The handful of cities that have some form of e-permitting provide it in 2D, rather than BIM. The two technologies don’t wed well.
“Why do a nice design of 3D…that is reviewed in 2D…Why have that extra step?” Turtiainen told the seminar.
He said with many building officials are nearing retirement, municipalities could face a staffing crunch. By standardizing an e-permitting process across Ontario, cities could share resources, eliminating the need to hire additional staff.
For example, “Every city doesn’t have to have a structural engineer or special architects…,” Turtiainen explained.
E-permitting should be a collaborative effort between building, planning and public works departments and industry, he told the seminar.
He said that architects who use Evolta’s digital building permit technology have told him that it frees up a day a week for other work.
While e-permitting means less work for city permitting departments and more work for industry that additional time can be charged to project owners to meet quicker permit approval periods, he added. “Everyone will be happy, hopefully at the end of the day.”
He said municipalities need the support of industry to catch up on BIM applications.
Furthermore, new permit staff should have software experience (BIM, in particular) and city politicians must be open to its application.
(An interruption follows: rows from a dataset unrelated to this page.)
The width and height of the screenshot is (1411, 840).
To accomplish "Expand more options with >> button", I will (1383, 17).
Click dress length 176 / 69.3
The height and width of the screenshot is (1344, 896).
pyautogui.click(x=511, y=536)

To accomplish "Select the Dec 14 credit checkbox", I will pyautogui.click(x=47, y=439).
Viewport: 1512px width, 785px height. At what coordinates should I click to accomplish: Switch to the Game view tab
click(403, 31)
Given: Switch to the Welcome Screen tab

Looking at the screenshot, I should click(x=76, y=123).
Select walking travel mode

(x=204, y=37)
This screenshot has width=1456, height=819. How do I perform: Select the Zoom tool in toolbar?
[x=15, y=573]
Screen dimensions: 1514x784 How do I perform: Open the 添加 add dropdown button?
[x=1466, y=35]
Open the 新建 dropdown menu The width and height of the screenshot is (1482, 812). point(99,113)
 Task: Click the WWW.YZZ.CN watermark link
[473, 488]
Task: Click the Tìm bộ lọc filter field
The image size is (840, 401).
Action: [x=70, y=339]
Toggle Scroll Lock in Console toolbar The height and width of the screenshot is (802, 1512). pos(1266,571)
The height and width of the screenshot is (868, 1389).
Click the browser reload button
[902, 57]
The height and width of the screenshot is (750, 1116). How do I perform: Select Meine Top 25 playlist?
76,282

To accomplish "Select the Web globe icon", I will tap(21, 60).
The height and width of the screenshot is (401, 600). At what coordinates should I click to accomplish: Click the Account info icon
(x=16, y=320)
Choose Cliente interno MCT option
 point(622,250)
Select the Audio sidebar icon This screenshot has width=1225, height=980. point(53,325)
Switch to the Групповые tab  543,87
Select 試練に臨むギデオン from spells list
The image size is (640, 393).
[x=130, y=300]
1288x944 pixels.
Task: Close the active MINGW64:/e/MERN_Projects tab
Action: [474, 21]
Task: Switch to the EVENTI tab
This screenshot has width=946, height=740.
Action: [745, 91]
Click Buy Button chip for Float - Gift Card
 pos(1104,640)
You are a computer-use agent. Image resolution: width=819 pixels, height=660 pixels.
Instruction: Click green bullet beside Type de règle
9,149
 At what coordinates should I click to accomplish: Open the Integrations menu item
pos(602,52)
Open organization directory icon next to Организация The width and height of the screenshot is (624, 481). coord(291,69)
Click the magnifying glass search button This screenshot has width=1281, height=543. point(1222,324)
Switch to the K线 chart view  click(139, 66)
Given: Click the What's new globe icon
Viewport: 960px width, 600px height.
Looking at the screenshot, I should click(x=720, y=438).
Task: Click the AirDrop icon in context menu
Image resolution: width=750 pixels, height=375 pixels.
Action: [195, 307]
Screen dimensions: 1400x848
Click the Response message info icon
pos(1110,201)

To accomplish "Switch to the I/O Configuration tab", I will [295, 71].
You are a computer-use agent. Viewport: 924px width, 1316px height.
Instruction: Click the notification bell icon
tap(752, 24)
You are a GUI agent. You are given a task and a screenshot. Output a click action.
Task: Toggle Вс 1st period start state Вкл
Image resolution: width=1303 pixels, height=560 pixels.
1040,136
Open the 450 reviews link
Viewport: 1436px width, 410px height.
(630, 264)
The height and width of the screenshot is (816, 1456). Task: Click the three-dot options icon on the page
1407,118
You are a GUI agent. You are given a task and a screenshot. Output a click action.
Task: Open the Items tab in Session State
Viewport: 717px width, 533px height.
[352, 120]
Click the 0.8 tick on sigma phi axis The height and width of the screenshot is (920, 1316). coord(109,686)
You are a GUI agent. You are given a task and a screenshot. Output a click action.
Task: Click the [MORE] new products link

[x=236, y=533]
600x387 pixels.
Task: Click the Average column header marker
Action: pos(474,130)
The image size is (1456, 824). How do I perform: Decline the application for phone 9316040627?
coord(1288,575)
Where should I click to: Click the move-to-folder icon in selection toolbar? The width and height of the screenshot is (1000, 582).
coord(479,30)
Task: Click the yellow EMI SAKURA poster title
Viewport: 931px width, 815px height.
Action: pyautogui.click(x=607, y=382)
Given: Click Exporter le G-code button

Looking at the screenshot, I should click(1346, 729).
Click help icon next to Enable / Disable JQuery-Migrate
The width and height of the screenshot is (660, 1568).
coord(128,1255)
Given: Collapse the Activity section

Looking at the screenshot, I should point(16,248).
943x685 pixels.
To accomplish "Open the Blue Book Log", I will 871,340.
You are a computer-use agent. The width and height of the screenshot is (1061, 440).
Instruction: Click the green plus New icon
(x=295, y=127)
That hasn’t always been the case.
But shifting to electronic permits can’t happen overnight — especially in big cities like Toronto. Hong Kong has indicated plans to use BIM-only permitting but the process will take five to 10 years, he said.
Another country on board — Singapore — has invested more than $250 million on development but it will take time for the automated code checking system to be fully operation.
Richard Lyall, president, RESCON, sees the merit of a standardized e-permitting system in Ontario. “The key part of increasing transparency and streamlining building and development permit approvals is to link key municipal/provincial agencies together online,” he told the seminar. “This makes it much easier for builders and all parties concerned to track applications while increasing efficiency…”
In hearings prior to the passing of the province’s More Homes, More Choice Act on June 6, Steve Clark, minister of municipal affairs and housing, said the idea of moving to digitized building systems across Ontario was raised “over and over again.”
“We have to improve the (development) process,” Clark told the seminar audience. “We have to innovate…eliminate duplication and streamline requirements and e-permitting is one of those innovative approaches that our government has to look at.”